Epilepsy surgery is an option for patients with very difficult-to-control focal seizures coming from one part of the brain. It can sometimes be used in a disorder affecting the entire brain if the seizures are uncontrolled and there is one area from which most seizures seem to arise.
Breakthrough Seizures, Epilepsy Care and Stopping Anticonvulsants
When on treatment, breakthrough seizures may occur associated with non-compliance (inconsistent use) with medications, too little sleep, illnesses and fever, and possibly stress, or for no reason. When there are ongoing seizures without an obvious reason (e.g,. missed medication doses), the medicine can be increased, changed, or medication can be added. When there is frequent recurrence with prolonged seizures or clusters of seizures, rectal valium (Diastat) or nasal midazolam (Nayzilam) can be used to stop seizures and avoid frequent emergency room visits.
Total epilepsy care should include medication for seizure control with adjustments for side effects and if needed, psychosocial support, educational recommendations and accommodations, behavioral management, and vocational counseling.
If an individual is on a seizure medication, it is helpful to share this information with therapists and school or program teams and to include information on the possible side effects, as these may be a factor for intervention planning and it will be important for all of those working with the person to be aware of all factors related to the seizure treatment.
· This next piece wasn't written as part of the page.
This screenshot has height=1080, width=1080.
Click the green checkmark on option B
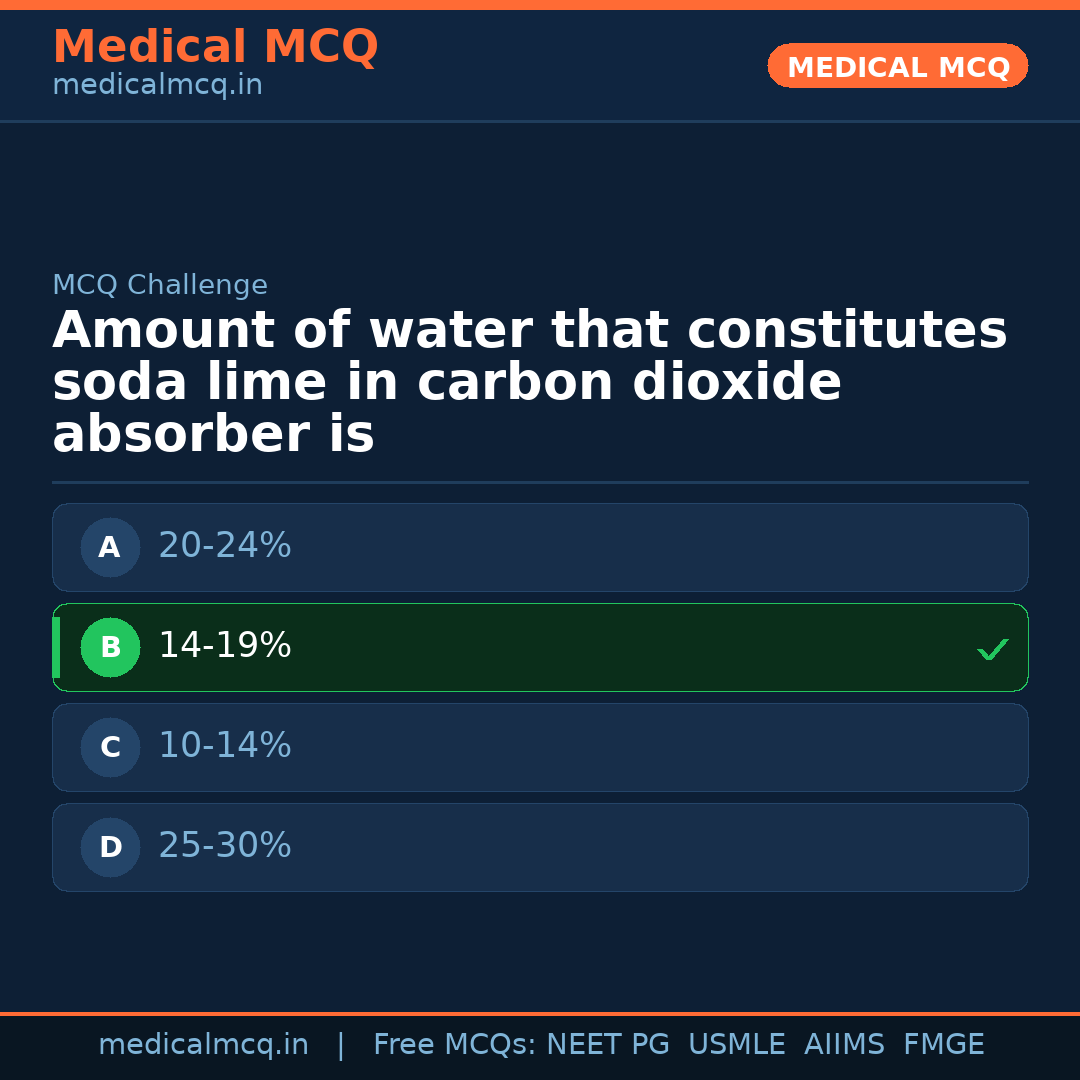click(992, 649)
Seizure medications can be stopped after being two years seizure-free, especially if the EEG is normal. Longer treatment may be recommended if the person has an underlying condition associated with significant seizure risk or if the EEG still shows strong epileptic activity. If a patient is on multiple medications, typically one at a time would be weaned after the person is seizure-free for a year or two. There is always some risk of recurrence no matter how long weaning is delayed past two years seizure-free, but the risk does not really change after two years. Medication can be restarted if seizures recur after weaning.
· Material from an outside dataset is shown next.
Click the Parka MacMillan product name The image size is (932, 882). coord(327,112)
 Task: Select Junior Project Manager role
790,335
Data on the Treatment of Seizures in FXS
Based on the large study from the CDC-funded FORWARD project (8) some information in known about how many individuals with Fragile X syndrome and seizures were on medication for seizures during their time in follow up through the FORWARD project. In this study, antiepileptic drugs were more often used in males (60.6%) than females (34.8%) and females more often required more than one medication (see Fig. 4).